» STATED TASK A
Translate this sentence from the thread on gear torque graphs into Spanish: "Shaving a pound from your tires is equivalent to shaving at most 2 pounds of non-rotating weight."

Graphs: torque in gears / rpm per mph in gears. 2.5L 6-speed auto trans.

I did not say anything like that. You fail to understand the concept.

What I said, in effect, was that the car would accelerate harder if it did not have an extra bog/pause at each upshift because there was a large step down in thrust (wheel torque) in each higher gear.

The graph is somewhat misleading.
The gap in real wheel torque between gears is not nearly as large (could even be non-existent) as the graph makes it seem.

When you're quickly accelerating in a low gear a lot of the engine power goes to spinning the engine and drive train up to speed. This means that the wheel torque applied to the ground (especially in low gears) when accelerating is a lot lower than what the graph shows.
 
The graph is somewhat misleading.
The gap in real wheel torque between gears is not nearly as large (could even be non-existent) as the graph makes it seem.

When you're quickly accelerating in a low gear a lot of the engine power goes to spinning the engine and drive train up to speed. This means that the wheel torque applied to the ground (especially in low gears) when accelerating is a lot lower than what the graph shows.

You make a great point. However, try a thought experiment. Jack the car up on jackstands. Put the car in 1st gear manually, and floor it. It'll take much less than 1 second to hit redline. And that's accelerating the driveline more than 8 times faster than in a 0-60 pass. At the actual rate of RPM increase, the power needed to accelerate the drivetrain is exponentially less (well, square/cube or somesuch). Anyone have links to info on this? I'm guessing drag racers might have info on heavier/larger radius tires vs smaller. I'll go look...
 
From: http://hpwizard.com/rotational-inertia.html#answers

"Just give me the answers

Shaving a pound from your tires is equivalent to shaving at most 2 pounds of non-rotating weight. That's PER TIRE, so a pound off each tire could worth close to 8 pounds of weight reduction. For wheels, the multiplier is closer to 1.6, so saving 5 pounds per wheel (20 total) would feel like a static weight reduction of 32 pounds. For brake discs, it can be as low as 1.2. Regardless of the equivalent weight ratio, you're best off reducing weight as much as possible, as you might expect. For flywheels...you'll have to read the detailed section. Sorry."

» EXCERPTED RECORDS
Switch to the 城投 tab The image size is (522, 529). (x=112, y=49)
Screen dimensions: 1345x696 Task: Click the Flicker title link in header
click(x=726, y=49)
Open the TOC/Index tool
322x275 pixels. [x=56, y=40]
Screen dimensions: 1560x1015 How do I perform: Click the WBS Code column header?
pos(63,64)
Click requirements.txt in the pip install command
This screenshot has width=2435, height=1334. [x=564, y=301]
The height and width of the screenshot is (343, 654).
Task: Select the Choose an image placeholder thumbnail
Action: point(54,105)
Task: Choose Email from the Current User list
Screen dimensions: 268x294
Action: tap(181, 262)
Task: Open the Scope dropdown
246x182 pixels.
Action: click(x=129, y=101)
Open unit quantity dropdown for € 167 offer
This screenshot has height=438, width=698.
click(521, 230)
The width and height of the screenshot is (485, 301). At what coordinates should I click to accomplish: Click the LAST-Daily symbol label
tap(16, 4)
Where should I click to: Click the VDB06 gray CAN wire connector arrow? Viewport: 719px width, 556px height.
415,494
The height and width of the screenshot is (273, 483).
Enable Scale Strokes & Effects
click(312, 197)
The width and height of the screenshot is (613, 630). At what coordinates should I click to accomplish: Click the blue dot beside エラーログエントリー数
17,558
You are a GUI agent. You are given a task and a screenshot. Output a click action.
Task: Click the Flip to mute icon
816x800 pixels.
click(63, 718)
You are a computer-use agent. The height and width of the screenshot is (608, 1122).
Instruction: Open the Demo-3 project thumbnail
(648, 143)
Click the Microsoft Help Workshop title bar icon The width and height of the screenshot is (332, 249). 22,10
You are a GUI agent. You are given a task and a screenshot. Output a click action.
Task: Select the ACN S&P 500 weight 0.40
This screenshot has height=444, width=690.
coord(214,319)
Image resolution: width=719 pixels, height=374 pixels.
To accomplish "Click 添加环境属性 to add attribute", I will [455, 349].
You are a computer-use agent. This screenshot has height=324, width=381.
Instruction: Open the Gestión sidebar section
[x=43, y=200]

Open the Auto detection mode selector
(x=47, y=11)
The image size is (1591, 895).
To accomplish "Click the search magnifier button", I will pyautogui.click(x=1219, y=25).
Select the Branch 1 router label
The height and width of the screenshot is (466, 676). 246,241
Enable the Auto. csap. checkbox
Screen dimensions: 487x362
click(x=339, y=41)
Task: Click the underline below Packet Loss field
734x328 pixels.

» STATED TASK B
Extract each line of the records containing the word "icon".

» FULL RESPONSE A
Quitar una libra de tus neumáticos equivale a quitar como máximo 2 libras de peso no giratorio.

» FULL RESPONSE B
Task: Click the Flip to mute icon
Click the Microsoft Help Workshop title bar icon The width and height of the screenshot is (332, 249). 22,10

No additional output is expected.